In the listing below, replace "Instruction" with "Goal" from the line with "Choose Public Read" to the line with "click(x=131, y=75)", leaving everything else unchanged. Give back only those lines.

───── Exercise input ─────

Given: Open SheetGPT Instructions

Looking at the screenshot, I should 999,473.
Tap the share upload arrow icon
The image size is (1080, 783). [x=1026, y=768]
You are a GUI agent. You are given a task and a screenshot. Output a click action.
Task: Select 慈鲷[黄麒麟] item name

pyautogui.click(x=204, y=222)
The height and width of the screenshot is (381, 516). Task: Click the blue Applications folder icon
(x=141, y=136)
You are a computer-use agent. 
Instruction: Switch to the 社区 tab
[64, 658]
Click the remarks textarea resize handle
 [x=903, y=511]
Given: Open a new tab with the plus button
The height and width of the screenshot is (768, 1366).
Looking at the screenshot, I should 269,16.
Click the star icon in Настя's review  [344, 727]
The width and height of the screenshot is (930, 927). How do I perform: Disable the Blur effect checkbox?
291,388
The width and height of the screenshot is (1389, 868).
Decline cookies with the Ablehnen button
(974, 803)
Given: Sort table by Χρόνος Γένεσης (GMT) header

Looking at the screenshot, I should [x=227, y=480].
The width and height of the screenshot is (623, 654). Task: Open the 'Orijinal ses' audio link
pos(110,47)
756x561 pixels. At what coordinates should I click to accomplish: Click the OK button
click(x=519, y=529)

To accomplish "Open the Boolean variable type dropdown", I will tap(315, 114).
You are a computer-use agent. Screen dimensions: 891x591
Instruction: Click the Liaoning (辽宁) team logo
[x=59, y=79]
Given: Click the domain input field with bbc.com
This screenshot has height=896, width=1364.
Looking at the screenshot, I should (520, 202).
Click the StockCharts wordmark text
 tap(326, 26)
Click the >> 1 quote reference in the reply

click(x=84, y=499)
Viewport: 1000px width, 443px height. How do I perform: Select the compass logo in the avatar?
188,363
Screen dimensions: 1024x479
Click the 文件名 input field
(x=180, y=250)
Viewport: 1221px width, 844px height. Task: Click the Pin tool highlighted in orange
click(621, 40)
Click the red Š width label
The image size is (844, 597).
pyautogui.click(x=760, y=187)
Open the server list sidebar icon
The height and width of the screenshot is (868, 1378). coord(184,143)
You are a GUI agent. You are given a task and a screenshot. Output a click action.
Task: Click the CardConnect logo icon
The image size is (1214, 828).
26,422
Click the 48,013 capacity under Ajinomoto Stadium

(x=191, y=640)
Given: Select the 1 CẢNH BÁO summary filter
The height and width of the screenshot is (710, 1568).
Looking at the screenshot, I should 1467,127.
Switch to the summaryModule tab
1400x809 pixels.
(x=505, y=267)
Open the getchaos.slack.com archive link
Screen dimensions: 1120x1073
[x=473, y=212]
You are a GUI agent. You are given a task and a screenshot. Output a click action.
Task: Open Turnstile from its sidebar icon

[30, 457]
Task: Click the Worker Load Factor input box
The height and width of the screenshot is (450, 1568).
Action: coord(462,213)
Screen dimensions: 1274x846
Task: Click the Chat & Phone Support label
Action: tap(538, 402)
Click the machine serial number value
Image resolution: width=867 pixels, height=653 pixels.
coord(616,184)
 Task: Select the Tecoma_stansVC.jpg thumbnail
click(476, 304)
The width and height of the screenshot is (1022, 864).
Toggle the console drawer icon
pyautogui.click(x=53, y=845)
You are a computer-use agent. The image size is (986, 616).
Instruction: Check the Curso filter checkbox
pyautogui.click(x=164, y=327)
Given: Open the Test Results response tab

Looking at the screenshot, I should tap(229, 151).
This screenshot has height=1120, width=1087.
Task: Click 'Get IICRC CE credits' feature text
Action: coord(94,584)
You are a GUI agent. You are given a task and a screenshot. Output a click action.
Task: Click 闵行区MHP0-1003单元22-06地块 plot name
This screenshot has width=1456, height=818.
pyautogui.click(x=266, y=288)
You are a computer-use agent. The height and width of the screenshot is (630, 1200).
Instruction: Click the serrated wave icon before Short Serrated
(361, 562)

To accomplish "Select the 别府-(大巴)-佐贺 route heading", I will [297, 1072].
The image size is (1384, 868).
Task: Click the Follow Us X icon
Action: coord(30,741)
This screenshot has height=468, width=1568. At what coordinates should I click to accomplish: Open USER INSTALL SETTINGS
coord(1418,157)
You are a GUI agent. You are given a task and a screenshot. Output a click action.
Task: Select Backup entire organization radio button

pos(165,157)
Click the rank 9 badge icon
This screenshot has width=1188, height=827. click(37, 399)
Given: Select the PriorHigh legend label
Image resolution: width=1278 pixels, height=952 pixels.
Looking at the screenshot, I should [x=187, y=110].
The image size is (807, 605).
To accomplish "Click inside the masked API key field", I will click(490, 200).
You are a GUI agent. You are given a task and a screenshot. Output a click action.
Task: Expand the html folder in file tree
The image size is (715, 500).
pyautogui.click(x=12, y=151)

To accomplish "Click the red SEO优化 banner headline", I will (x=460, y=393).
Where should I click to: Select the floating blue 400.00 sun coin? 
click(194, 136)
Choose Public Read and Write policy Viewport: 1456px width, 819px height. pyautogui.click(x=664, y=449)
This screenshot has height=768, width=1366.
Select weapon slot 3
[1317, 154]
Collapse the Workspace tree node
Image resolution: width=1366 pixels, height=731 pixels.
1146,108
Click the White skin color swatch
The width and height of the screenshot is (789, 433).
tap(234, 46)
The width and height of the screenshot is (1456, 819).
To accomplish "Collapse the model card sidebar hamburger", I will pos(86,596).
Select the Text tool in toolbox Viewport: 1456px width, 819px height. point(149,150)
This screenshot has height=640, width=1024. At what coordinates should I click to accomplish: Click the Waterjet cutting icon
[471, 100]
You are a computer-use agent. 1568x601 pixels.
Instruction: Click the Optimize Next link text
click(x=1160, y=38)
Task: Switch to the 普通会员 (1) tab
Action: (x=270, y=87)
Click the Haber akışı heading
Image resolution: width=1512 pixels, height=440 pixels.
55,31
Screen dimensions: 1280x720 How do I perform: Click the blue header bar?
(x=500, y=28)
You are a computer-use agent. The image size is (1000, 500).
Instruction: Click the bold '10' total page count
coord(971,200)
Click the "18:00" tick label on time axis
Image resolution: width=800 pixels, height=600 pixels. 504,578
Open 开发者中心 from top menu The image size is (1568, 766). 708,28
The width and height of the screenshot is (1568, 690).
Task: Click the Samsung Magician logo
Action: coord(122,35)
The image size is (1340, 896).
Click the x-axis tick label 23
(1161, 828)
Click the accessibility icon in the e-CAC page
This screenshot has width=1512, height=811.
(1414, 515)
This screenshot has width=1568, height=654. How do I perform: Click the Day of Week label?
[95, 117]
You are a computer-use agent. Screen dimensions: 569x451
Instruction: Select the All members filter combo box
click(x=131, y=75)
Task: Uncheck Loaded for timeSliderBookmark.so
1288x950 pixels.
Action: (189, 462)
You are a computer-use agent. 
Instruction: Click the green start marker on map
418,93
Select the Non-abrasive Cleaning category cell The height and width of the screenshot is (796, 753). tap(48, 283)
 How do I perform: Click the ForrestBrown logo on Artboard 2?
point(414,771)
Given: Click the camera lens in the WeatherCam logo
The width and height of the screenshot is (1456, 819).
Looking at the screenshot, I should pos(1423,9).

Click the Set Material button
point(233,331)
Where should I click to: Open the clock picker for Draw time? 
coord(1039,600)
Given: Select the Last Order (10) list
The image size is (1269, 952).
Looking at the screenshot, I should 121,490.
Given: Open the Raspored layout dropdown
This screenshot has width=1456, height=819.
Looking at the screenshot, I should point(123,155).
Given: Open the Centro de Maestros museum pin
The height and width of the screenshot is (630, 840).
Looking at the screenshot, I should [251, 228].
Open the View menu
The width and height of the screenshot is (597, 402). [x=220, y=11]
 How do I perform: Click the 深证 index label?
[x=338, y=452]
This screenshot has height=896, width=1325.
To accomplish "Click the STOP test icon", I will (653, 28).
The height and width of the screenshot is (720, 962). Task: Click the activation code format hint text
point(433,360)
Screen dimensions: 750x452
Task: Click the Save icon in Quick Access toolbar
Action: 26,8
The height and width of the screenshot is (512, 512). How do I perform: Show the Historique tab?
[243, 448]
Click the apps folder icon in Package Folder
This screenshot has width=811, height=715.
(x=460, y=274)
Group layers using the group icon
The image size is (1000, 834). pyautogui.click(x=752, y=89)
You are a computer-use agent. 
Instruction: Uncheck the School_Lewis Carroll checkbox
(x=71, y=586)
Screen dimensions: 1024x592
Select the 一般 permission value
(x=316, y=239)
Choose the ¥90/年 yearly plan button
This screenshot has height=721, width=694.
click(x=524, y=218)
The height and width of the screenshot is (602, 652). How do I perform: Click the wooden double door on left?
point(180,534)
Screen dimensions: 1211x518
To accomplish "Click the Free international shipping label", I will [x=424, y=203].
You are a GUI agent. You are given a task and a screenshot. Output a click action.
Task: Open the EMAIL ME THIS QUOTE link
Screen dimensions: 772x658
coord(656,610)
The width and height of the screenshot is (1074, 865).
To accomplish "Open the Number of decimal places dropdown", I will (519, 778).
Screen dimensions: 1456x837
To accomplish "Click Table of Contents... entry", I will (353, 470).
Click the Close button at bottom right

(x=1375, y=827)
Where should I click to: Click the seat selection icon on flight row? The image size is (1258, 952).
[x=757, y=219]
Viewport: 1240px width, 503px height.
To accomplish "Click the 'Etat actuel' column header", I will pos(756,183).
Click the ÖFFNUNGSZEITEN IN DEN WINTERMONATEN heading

─────

» Response to this task
Choose Public Read and Write policy Viewport: 1456px width, 819px height. pyautogui.click(x=664, y=449)
This screenshot has height=768, width=1366.
Select weapon slot 3
[1317, 154]
Collapse the Workspace tree node
Image resolution: width=1366 pixels, height=731 pixels.
1146,108
Click the White skin color swatch
The width and height of the screenshot is (789, 433).
tap(234, 46)
The width and height of the screenshot is (1456, 819).
To accomplish "Collapse the model card sidebar hamburger", I will pos(86,596).
Select the Text tool in toolbox Viewport: 1456px width, 819px height. point(149,150)
This screenshot has height=640, width=1024. At what coordinates should I click to accomplish: Click the Waterjet cutting icon
[471, 100]
You are a computer-use agent. 1568x601 pixels.
Goal: Click the Optimize Next link text
click(x=1160, y=38)
Task: Switch to the 普通会员 (1) tab
Action: (x=270, y=87)
Click the Haber akışı heading
Image resolution: width=1512 pixels, height=440 pixels.
55,31
Screen dimensions: 1280x720 How do I perform: Click the blue header bar?
(x=500, y=28)
You are a computer-use agent. The image size is (1000, 500).
Goal: Click the bold '10' total page count
coord(971,200)
Click the "18:00" tick label on time axis
Image resolution: width=800 pixels, height=600 pixels. 504,578
Open 开发者中心 from top menu The image size is (1568, 766). 708,28
The width and height of the screenshot is (1568, 690).
Task: Click the Samsung Magician logo
Action: coord(122,35)
The image size is (1340, 896).
Click the x-axis tick label 23
(1161, 828)
Click the accessibility icon in the e-CAC page
This screenshot has width=1512, height=811.
(1414, 515)
This screenshot has width=1568, height=654. How do I perform: Click the Day of Week label?
[95, 117]
You are a computer-use agent. Screen dimensions: 569x451
Goal: Select the All members filter combo box
click(x=131, y=75)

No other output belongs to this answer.